> _TASK DIRECTIONS_
In the entries below, find the line with "Image resolution: width=320" and the line with "Click the Line". Reproduce those two lines and every line between them exactly, and nothing more.

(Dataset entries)
++++++++++
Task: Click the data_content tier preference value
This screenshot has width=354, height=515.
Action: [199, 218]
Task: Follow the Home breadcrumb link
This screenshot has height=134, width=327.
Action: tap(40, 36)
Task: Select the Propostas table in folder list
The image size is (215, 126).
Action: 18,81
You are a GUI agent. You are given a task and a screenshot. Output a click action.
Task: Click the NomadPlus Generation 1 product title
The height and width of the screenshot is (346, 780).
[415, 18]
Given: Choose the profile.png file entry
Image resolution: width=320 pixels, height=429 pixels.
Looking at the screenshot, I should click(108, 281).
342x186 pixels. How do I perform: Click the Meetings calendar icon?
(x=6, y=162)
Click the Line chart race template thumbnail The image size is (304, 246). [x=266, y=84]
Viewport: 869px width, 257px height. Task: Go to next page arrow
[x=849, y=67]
++++++++++
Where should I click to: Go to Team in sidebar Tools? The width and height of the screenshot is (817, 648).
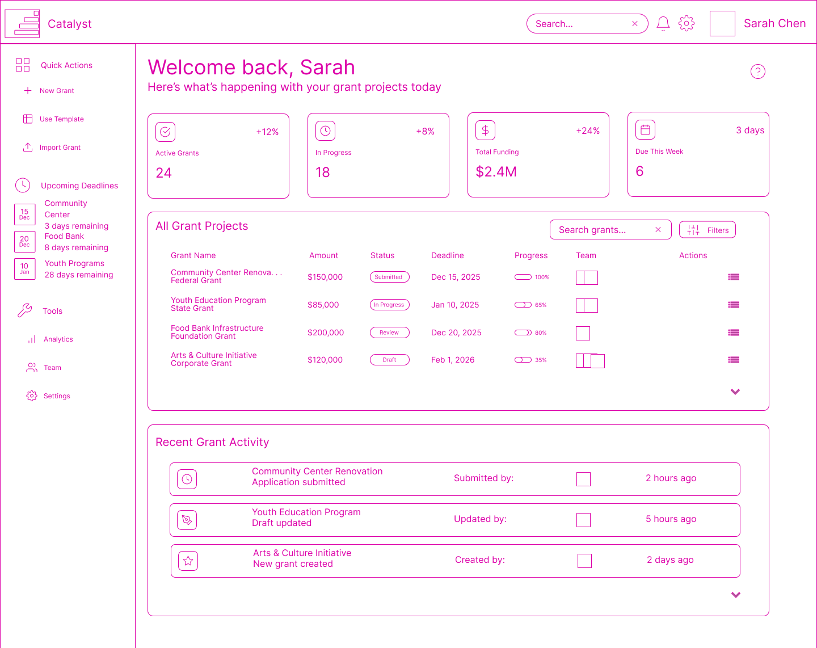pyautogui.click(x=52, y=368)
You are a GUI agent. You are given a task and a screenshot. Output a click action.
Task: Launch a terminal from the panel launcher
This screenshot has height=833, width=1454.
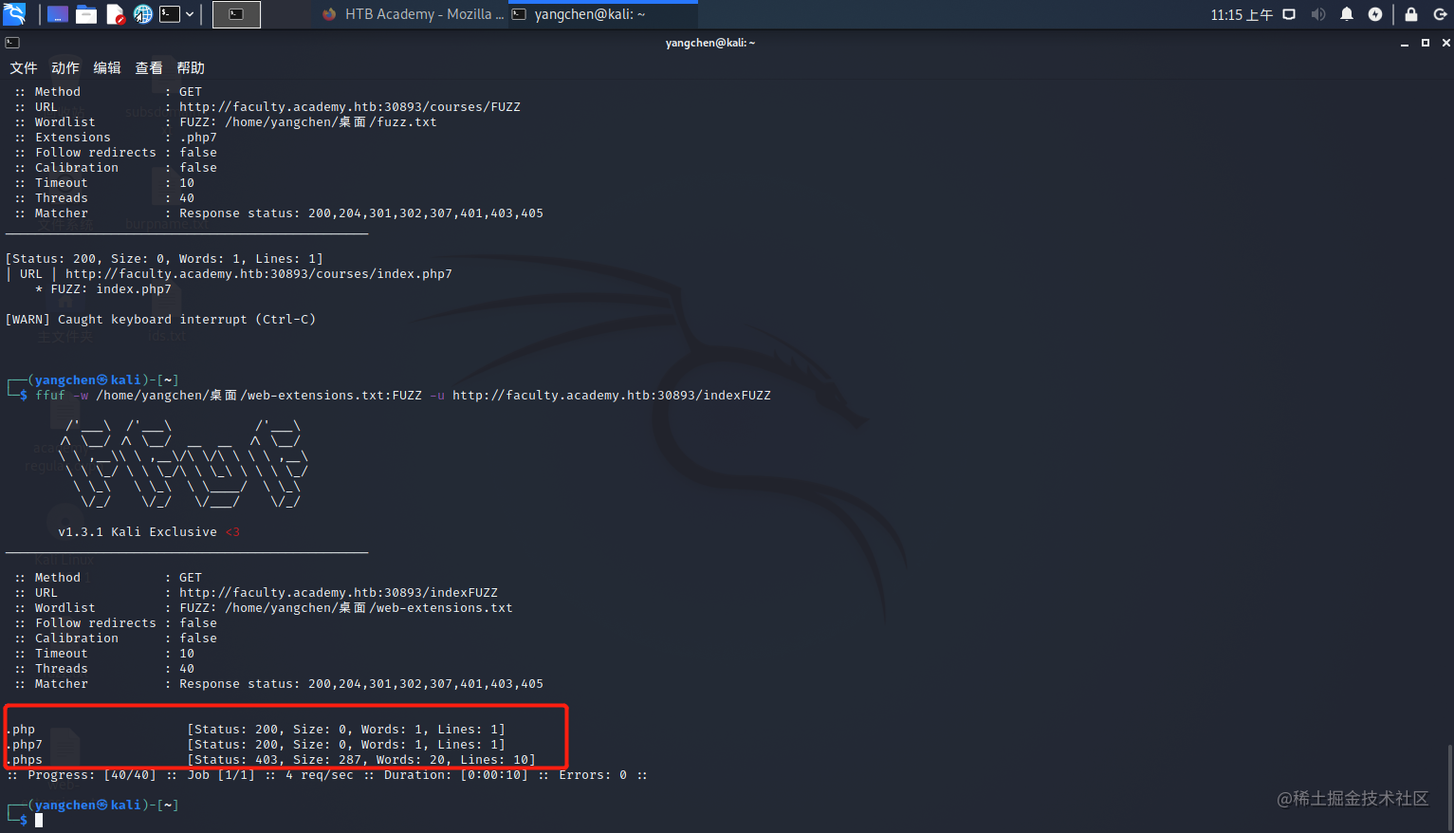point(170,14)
++++++++++
> _SOLUTION_
Image resolution: width=320 pixels, height=429 pixels.
Looking at the screenshot, I should click(108, 281).
342x186 pixels. How do I perform: Click the Meetings calendar icon?
(x=6, y=162)
Click the Line chart race template thumbnail The image size is (304, 246). [x=266, y=84]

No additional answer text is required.